◆ **Data listing**
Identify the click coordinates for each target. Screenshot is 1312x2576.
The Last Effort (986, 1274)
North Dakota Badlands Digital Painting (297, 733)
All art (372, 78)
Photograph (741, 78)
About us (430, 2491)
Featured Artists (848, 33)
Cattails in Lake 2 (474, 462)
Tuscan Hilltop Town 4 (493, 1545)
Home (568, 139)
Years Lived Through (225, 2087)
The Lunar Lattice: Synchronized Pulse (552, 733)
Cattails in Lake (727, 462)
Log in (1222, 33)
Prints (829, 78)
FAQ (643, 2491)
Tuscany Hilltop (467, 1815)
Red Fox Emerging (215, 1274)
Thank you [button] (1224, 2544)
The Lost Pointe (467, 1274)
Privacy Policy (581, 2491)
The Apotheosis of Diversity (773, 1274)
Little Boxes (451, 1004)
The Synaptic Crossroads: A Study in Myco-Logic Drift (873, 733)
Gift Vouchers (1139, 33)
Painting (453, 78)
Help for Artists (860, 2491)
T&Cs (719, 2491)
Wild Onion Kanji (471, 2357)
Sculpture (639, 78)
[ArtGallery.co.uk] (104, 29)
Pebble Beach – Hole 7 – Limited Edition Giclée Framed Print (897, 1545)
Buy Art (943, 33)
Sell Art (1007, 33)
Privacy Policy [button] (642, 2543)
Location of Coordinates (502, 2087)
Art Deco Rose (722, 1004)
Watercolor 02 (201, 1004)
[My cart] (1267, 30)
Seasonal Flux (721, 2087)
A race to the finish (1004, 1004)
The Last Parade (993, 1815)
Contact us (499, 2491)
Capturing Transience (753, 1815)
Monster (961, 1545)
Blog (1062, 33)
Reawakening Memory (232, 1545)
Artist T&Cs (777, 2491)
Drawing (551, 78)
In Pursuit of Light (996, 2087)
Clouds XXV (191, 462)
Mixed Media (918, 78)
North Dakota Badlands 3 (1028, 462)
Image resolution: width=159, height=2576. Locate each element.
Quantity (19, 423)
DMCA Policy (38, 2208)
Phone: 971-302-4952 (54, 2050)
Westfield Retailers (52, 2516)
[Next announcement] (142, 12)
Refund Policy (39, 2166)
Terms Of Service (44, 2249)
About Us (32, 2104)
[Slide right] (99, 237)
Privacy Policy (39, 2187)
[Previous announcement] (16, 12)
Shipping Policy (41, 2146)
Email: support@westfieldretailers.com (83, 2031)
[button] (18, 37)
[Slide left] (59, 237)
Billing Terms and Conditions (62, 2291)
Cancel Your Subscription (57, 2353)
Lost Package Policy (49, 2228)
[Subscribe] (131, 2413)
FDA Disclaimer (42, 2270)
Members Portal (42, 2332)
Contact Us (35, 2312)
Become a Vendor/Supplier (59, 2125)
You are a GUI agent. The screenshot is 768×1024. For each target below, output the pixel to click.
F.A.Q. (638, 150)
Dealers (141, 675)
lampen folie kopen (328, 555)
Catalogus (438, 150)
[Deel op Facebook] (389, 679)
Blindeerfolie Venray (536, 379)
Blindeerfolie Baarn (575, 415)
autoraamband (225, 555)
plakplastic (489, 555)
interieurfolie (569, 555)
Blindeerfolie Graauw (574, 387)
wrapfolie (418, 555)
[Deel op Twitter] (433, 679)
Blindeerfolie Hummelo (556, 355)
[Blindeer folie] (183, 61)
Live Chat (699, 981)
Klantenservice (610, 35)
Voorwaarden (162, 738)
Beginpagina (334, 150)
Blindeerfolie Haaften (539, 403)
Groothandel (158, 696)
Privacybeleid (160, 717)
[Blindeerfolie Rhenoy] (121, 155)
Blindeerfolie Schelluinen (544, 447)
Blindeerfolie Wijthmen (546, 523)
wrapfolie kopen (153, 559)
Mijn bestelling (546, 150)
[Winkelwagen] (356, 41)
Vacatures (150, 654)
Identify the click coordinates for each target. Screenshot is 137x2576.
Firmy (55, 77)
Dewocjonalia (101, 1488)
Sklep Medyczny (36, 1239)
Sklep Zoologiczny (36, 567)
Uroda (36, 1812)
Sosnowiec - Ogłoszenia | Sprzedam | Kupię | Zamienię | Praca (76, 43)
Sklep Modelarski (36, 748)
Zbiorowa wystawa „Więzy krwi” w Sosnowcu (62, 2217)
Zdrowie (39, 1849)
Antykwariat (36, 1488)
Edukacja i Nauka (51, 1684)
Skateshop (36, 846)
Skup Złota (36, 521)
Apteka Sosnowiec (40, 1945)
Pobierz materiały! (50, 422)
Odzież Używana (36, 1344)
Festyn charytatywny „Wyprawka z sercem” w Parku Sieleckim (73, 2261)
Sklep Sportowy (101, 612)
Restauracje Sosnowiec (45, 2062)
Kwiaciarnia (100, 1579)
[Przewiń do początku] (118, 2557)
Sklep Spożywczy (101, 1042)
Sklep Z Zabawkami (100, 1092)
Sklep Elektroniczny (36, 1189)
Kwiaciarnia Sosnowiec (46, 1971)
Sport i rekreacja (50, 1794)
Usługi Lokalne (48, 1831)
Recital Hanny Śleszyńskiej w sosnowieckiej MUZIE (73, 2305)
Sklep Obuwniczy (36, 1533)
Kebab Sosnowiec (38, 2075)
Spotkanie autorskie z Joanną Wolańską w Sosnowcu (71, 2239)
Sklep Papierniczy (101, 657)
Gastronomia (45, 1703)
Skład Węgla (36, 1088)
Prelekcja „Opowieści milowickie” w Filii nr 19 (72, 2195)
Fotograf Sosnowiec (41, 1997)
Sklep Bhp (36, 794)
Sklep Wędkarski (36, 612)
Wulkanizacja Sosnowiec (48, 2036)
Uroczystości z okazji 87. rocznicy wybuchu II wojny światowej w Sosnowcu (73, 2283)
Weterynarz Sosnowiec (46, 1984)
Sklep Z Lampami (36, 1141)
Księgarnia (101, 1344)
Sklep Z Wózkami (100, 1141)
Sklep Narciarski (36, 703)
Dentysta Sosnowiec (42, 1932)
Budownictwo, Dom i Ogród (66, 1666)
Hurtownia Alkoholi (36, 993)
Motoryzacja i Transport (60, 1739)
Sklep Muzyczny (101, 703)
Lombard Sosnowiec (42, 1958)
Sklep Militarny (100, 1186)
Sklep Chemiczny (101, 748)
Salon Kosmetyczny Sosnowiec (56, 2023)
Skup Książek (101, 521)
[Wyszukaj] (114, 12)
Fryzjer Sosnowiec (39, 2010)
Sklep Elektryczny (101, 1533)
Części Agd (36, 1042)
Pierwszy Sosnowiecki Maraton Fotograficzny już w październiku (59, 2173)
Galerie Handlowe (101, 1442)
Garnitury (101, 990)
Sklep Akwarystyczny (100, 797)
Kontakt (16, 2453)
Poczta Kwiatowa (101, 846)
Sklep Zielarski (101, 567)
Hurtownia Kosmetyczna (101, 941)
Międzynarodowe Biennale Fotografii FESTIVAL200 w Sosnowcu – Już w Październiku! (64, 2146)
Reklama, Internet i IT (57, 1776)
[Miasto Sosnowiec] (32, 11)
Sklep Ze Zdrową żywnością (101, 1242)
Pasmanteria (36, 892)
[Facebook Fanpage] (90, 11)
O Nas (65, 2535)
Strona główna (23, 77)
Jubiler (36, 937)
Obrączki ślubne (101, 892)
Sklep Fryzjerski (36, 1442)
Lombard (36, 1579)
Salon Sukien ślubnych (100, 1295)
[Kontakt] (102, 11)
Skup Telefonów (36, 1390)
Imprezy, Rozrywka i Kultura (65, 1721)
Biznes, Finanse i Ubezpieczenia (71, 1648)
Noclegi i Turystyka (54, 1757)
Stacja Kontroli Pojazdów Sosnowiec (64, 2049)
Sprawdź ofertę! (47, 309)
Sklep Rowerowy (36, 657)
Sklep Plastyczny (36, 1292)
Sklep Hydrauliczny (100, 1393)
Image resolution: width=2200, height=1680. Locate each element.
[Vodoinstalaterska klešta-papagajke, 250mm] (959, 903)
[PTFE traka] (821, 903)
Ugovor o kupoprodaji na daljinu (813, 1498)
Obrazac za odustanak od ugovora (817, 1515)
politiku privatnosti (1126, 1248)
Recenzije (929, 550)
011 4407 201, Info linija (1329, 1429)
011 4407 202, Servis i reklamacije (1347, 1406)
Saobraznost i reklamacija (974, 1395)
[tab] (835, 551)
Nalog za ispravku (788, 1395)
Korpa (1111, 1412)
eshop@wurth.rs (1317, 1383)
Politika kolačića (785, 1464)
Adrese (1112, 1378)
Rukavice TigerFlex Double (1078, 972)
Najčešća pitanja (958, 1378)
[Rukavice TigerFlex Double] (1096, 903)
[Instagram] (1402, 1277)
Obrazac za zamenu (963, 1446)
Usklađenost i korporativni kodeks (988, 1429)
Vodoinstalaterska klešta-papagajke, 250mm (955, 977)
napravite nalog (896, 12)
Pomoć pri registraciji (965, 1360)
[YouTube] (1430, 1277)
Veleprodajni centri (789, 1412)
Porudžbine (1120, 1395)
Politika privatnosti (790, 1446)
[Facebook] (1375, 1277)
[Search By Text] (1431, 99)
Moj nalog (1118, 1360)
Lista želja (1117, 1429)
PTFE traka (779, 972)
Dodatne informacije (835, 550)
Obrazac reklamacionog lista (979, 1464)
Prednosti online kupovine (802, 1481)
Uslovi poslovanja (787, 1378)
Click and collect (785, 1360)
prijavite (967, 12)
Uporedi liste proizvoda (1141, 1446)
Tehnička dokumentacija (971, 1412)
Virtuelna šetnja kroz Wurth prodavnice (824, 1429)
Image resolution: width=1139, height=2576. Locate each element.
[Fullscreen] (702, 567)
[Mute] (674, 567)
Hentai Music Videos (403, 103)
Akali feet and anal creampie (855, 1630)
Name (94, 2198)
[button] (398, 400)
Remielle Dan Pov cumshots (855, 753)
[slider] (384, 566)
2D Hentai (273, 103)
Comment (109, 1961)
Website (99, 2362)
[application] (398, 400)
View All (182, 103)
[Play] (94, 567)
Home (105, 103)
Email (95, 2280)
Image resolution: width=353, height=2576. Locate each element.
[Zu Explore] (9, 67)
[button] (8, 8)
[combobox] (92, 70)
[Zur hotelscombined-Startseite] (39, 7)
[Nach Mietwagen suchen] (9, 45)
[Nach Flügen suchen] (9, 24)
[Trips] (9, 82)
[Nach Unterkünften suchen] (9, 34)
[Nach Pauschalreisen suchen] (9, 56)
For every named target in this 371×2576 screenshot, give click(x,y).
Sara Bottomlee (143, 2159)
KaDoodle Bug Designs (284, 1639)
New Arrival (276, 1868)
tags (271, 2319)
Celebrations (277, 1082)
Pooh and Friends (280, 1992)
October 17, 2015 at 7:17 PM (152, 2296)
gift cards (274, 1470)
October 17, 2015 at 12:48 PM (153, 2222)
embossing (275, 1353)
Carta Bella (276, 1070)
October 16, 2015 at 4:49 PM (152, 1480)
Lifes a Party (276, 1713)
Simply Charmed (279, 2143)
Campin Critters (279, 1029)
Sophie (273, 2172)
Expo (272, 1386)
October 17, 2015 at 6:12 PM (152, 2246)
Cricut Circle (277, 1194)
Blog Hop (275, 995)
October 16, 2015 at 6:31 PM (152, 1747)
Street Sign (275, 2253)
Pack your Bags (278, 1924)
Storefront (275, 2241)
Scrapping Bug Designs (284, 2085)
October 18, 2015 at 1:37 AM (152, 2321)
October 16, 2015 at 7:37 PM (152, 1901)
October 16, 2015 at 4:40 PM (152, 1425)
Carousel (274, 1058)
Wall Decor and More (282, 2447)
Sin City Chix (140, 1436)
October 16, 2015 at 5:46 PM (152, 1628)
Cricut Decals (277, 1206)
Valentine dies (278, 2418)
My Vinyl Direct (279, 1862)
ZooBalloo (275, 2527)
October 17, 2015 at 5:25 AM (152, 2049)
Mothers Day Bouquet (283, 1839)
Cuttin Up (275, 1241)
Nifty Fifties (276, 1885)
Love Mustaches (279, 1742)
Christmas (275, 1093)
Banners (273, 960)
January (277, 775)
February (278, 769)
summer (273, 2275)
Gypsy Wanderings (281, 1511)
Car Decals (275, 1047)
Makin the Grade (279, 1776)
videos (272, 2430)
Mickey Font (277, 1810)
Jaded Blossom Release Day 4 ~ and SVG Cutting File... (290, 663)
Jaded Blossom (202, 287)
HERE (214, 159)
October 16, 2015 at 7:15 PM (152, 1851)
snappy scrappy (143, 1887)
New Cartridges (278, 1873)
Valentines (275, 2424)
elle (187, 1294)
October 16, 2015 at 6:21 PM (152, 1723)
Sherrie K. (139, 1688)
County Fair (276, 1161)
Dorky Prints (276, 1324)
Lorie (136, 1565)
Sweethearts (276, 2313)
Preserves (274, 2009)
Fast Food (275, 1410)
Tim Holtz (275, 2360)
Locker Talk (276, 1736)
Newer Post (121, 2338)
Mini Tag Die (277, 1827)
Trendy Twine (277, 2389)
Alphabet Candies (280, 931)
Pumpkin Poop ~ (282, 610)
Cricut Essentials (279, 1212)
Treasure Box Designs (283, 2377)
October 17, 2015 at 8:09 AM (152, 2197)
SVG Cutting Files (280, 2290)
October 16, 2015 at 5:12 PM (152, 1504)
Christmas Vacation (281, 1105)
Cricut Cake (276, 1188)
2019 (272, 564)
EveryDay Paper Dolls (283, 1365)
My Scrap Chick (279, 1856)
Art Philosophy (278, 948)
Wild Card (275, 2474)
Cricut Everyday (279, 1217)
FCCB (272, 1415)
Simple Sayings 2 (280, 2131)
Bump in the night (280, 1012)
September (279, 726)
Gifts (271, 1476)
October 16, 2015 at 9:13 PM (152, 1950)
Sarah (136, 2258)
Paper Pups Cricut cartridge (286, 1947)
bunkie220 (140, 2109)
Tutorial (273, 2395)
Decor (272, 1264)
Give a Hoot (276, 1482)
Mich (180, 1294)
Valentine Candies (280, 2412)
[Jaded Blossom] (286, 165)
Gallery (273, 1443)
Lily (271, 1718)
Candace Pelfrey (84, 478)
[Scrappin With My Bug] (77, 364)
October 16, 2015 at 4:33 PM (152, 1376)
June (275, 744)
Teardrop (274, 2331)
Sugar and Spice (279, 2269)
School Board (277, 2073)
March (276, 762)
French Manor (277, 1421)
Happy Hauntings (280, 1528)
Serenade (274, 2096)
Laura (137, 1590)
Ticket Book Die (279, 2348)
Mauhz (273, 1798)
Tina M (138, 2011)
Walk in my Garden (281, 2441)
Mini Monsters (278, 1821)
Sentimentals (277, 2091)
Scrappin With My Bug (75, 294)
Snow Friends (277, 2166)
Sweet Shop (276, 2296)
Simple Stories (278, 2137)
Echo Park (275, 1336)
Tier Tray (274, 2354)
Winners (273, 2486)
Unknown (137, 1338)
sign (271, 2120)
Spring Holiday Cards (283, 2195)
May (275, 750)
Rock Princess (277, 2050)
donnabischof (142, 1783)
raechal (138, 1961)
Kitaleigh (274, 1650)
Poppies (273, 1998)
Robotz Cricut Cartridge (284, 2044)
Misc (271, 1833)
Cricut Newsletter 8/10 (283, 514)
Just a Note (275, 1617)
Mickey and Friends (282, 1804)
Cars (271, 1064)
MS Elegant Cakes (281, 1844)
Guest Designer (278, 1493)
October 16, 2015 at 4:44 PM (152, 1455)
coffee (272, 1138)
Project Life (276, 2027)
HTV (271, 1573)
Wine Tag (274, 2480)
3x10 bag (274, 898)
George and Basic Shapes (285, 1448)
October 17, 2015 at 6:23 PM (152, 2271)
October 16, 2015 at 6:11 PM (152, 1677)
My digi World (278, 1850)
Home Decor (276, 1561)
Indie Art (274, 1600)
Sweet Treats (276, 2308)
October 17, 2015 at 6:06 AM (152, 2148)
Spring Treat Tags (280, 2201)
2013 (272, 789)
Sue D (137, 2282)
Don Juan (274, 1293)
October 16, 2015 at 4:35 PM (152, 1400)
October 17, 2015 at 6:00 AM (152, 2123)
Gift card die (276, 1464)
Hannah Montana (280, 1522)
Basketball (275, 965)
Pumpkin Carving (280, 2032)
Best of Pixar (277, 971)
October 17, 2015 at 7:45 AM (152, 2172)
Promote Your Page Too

◆ **Problem details**
Print only what lies in the material above starting at the line with "bunkie220 (140, 2109)" and ending at the line with "[Scrappin With My Bug] (77, 364)", every line exactly as given.

◆ **Result**
bunkie220 (140, 2109)
Tutorial (273, 2395)
Decor (272, 1264)
Give a Hoot (276, 1482)
Mich (180, 1294)
Valentine Candies (280, 2412)
[Jaded Blossom] (286, 165)
Gallery (273, 1443)
Lily (271, 1718)
Candace Pelfrey (84, 478)
[Scrappin With My Bug] (77, 364)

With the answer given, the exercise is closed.